• _ASSIGNMENT_
Your response should be an exact transcription of the data, images excluded.
= = =
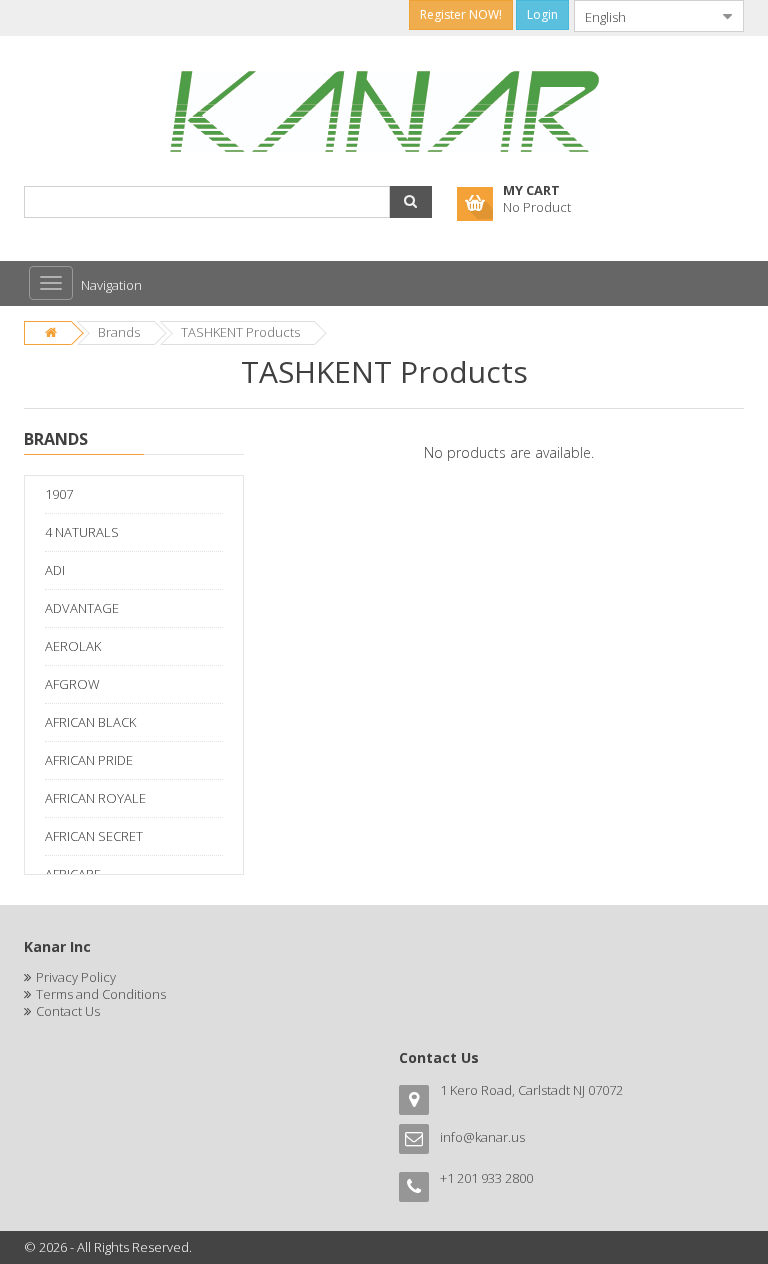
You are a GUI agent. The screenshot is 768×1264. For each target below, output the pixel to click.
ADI (55, 570)
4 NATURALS (82, 532)
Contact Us (68, 1011)
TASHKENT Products (240, 332)
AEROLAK (73, 646)
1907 (59, 494)
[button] (411, 202)
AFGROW (72, 684)
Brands (119, 332)
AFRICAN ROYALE (95, 798)
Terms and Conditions (101, 994)
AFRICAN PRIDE (89, 760)
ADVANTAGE (82, 608)
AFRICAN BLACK (90, 722)
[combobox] (643, 16)
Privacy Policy (76, 977)
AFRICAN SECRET (94, 836)
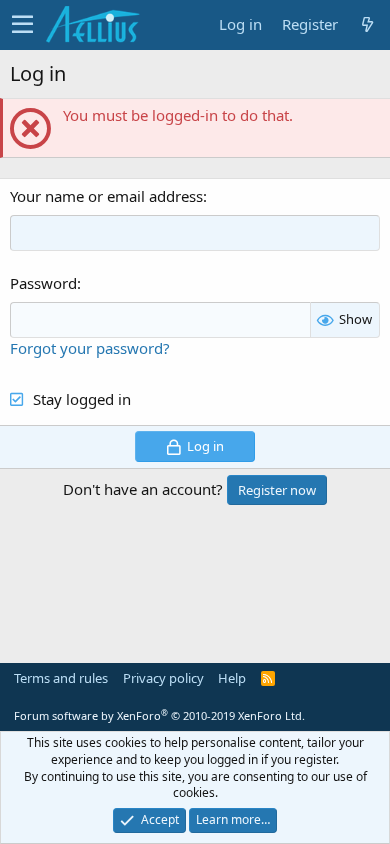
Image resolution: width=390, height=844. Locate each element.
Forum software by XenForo (159, 715)
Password (43, 283)
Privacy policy (163, 678)
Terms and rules (61, 678)
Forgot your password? (90, 348)
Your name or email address (106, 196)
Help (232, 678)
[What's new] (367, 24)
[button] (22, 25)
= = =
• _OUTPUT OF THE TASK_
You are a GUI agent. The screenshot is 768×1264. For each target below, output the pixel to click.
ADI (55, 570)
4 NATURALS (82, 532)
Contact Us (68, 1011)
TASHKENT Products (240, 332)
AEROLAK (73, 646)
1907 (59, 494)
[button] (411, 202)
AFGROW (72, 684)
Brands (119, 332)
AFRICAN ROYALE (95, 798)
Terms and Conditions (101, 994)
AFRICAN PRIDE (89, 760)
ADVANTAGE (82, 608)
AFRICAN BLACK (90, 722)
[combobox] (643, 16)
Privacy Policy (76, 977)
AFRICAN SECRET (94, 836)
Image resolution: width=390, height=844. Locate each element.
Forum software by XenForo (159, 715)
Password (43, 283)
Privacy policy (163, 678)
Terms and rules (61, 678)
Forgot your password? (90, 348)
Your name or email address (106, 196)
Help (232, 678)
[What's new] (367, 24)
[button] (22, 25)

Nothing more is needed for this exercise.